Analytics May Help ACOs Succeed Where Capitation Failed
Jonathan Gluck, senior executive and corporate counsel with the Heritage Provider Network, says the ACO model, when you get down to it, is pretty simple. An organization has a pool of patients. Government benchmarks determine the amount of money the organization receives from public and private payers to care for those patients. Any money the organization saves gets shared among its members.
"It's a much more effective model to provide higher quality care to more people for less money" than the incumbent fee-for-service model, Gluck says.
But it's hard to discuss the ACO model of today without bringing up the health maintenance organization (HMO) model of yesterday. The HMO relied on capitation, which sets a fixed amount of revenue for a healthcare provider. Success under capitation means managing risk and practicing preventive healthcare, as preventing illness costs less than treating it.
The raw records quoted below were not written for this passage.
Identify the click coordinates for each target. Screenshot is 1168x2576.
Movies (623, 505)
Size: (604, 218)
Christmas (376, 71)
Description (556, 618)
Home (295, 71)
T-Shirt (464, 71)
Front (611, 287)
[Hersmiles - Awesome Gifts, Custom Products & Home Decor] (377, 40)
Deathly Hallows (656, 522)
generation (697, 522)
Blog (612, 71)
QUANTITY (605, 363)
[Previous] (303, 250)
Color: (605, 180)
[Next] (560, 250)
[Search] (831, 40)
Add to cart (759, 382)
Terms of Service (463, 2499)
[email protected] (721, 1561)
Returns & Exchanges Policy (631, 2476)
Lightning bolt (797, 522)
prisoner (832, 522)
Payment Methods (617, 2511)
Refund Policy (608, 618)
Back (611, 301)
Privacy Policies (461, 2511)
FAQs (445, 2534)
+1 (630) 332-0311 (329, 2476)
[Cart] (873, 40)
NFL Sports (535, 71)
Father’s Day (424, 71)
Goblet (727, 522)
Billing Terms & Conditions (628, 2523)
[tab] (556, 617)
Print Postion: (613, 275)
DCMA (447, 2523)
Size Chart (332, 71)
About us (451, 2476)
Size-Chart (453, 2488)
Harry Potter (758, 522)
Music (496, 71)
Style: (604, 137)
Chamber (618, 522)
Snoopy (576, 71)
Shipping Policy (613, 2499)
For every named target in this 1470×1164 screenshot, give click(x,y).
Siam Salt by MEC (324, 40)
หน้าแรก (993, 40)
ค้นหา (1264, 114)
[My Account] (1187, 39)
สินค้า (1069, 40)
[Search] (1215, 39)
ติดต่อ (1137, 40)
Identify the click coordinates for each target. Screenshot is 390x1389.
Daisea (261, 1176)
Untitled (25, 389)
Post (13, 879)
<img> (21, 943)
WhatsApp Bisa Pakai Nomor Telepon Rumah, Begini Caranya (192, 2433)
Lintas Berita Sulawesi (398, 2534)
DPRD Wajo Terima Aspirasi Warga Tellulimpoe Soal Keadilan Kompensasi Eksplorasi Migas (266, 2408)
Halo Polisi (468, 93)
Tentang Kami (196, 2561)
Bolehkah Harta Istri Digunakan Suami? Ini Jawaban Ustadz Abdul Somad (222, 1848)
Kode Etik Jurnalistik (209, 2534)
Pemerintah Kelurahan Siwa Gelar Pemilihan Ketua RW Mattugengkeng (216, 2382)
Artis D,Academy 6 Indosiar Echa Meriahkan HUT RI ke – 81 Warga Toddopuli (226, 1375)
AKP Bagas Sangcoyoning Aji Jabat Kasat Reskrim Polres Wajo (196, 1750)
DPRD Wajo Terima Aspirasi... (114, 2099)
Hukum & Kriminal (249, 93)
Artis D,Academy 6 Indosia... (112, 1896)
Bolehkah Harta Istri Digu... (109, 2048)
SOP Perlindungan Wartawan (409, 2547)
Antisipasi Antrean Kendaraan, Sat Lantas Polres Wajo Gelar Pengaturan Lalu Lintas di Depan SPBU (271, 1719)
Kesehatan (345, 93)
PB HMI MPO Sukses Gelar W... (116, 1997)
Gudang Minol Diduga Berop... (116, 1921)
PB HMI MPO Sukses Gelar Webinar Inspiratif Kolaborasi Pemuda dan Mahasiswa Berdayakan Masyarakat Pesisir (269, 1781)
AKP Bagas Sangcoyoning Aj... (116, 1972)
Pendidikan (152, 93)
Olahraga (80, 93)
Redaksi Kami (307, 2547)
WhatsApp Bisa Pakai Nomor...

Capitation took aim at the fee-for-service model of healthcare reimbursement that, in the mid-1990s, was only beginning to spiral out of control. It failed, though, in large part because physicians lacked the data to measure their own performance, IDC Health Insights wrote in last year's report, Business Strategy: Analytics Leads Accountable Care Investment Priority.
"Not only was the available information limited to claims but it was retrospective," IDC wrote. "It was virtually impossible for physicians to understand their own practice patterns and determine how their performance needed to be modified. Most discussions between payers and providers resulted in arguments about the accuracy and timeliness of the data."